There is some cause for cheer on the economic front, going by the assessments by the Reserve Bank of India (RBI) and the Finance Ministry. Crucial metrics that have hobbled the economy are showing improvement: an increase in domestic demand and investment; and a decline in inflation. A rise in domestic demand is expected to offset the impact of a global slowdown, brought about by rate hikes across the US and EU. A narrower trade deficit (exports falling, but imports likely to fall as well on account of moderate commodity prices) is likely to offset any decline in foreign investment flows (net FDI flows have fallen from $44 billion in 2020-21 to $28 billion in 2022-23). The outlook on the rupee looks stable in a scenario where monetary hawkishness the world over is likely to abate.

A growth rate of 6.5 per cent in FY24 looks good in a year when “recession” has become an overriding worldwide concern. The Finance Ministry’s latest Monthly Economic Review observes (citing CMIE’s CapEx database) that proposals to set up new investment projects by the private sector soared to ₹10.9-lakh crore in Q4 FY23, “the highest recorded since the inception of the database”. However, these investment proposals are concentrated in services (other than financial), which accounts for ₹7.46-lakh crore.

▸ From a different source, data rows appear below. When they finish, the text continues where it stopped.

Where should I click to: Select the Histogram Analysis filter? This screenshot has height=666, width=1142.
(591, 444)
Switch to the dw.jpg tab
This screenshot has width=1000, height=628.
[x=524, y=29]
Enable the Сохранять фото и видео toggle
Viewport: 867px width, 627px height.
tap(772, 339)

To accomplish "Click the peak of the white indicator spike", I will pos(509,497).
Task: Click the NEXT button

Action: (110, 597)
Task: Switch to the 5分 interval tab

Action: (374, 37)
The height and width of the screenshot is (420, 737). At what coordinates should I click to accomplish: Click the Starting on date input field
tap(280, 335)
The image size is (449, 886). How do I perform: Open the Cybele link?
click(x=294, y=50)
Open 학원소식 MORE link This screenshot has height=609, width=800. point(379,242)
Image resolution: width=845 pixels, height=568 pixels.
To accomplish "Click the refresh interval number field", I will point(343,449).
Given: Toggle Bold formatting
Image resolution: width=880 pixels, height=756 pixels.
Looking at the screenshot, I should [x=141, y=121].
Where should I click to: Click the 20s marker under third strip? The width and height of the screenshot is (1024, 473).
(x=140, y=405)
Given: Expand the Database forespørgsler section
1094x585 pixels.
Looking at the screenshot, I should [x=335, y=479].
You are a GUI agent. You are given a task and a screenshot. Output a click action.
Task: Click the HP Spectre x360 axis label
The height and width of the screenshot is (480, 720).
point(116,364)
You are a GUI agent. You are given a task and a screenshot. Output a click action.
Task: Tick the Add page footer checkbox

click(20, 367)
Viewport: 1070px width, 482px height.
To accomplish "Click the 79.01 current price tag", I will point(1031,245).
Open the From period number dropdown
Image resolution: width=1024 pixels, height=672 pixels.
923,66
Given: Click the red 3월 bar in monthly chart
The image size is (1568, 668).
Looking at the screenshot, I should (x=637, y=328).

A lumpy investment announcement in one sector, be it telecom or aviation, may not indicate a revival across the board. An assessment by Bank of Baroda says that investment announcements in machinery and metals fell in FY23 over FY22, while the gestation period of projects has increased due to rising cost of capital. While credit growth may have picked up in aggregate, to industry it “has been below the normal pace of accretion” in FY23. That said, there has been a sustained increase in investment proposals since June 2022.

The uptick in business and consumer confidence, amidst rising inflation till just recently as well as interest rates, is noteworthy. Capacity utilisation edged towards 75 per cent in Q4 FY23, with nine out of 12 sectors, according to a FICCI survey, recording a level of over 70 per cent. Another happy augury is the increase in demand for items of mass consumption, possibly marking a break from a post-Covid trend of ‘premiumisation’ in FMCG and auto sectors. The rise in two- and three-wheeler sales, as well as steel and cement demand points to this shift. Fertiliser and tractor sales have done well in FY23.

However, there are more intangible threats to such ‘confidence’. Transparency and predictability of policy are a must to sustain this momentum. Recent moves, such as the recall of ₹2,000 notes, sudden changes in income tax rules and customs levies, besides endemic concerns over contract enforcement owing to judicial delays, could scupper confidence. An investment rate of 30 per cent of GDP cannot push the economy on to a higher growth trajectory. There are structural issues that a focus on high frequency indicators alone cannot address.